Exercise material:
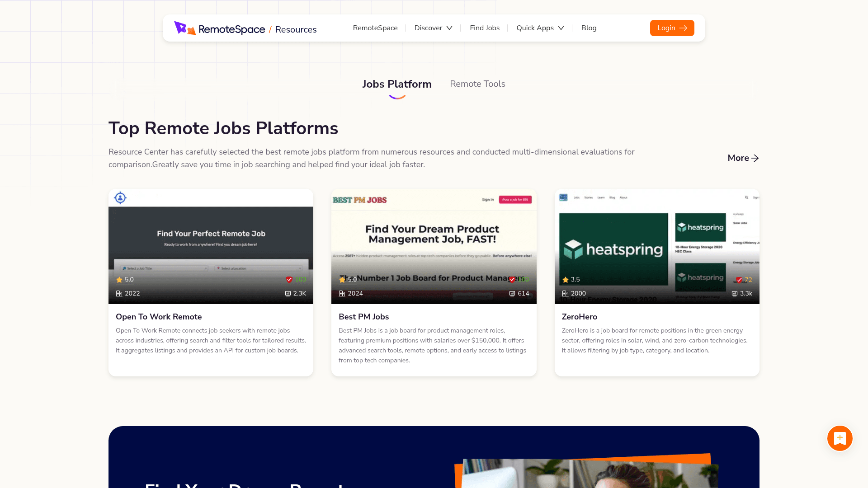Expand the Discover dropdown menu
This screenshot has width=868, height=488.
point(433,28)

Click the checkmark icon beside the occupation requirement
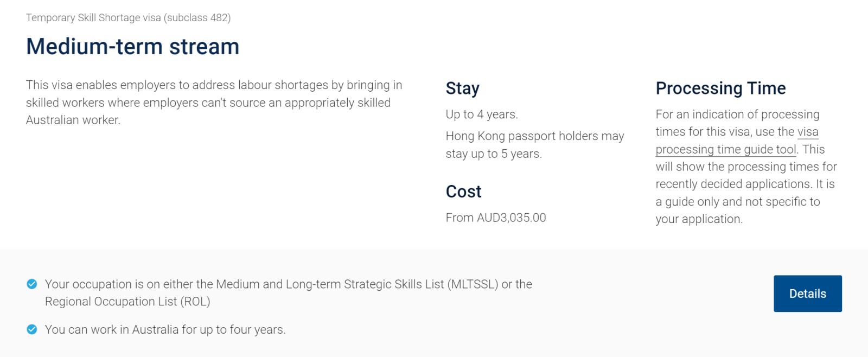[32, 284]
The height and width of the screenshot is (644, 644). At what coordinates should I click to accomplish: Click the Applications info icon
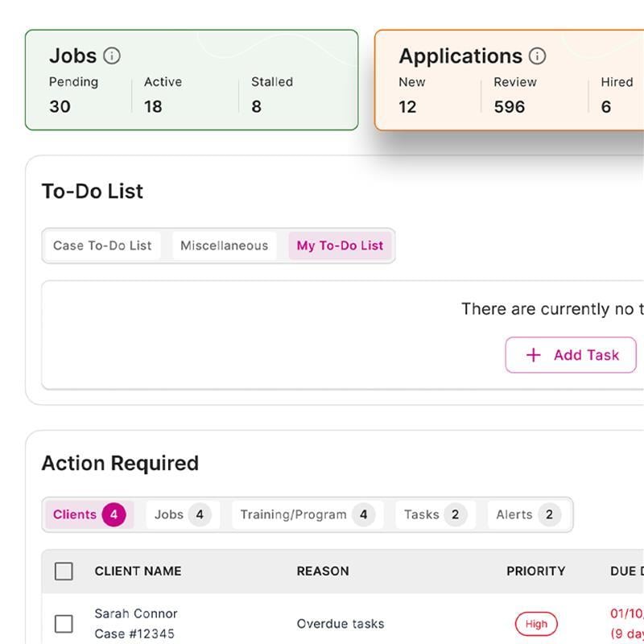pos(537,56)
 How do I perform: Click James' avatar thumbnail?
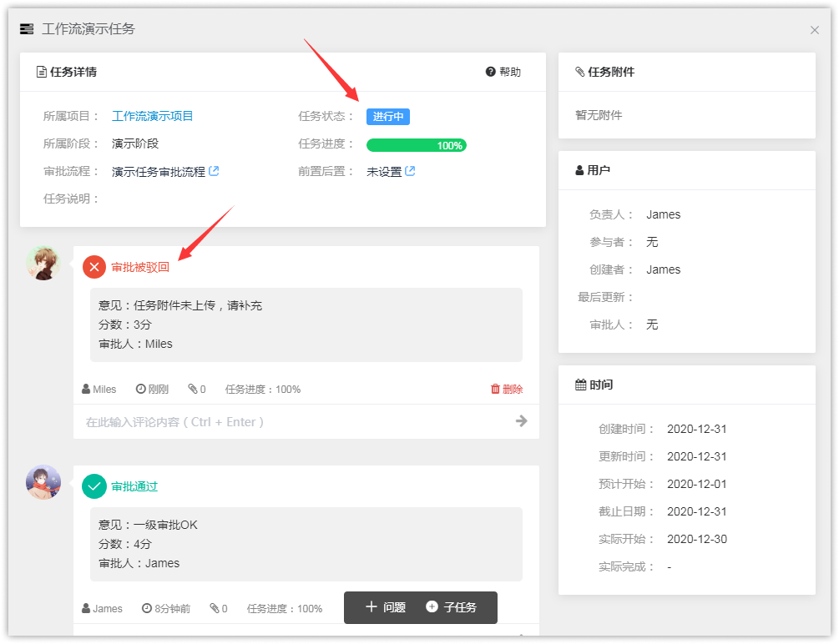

Exercise aim:
Which lines run from the one that holds "The height and" to the final line of the records above? Return them exactly, and skip the pictures.

Written response:
The height and width of the screenshot is (644, 644). At what coordinates should I click to accomplish: Click the Applications info icon
pos(537,56)
 How do I perform: Click James' avatar thumbnail?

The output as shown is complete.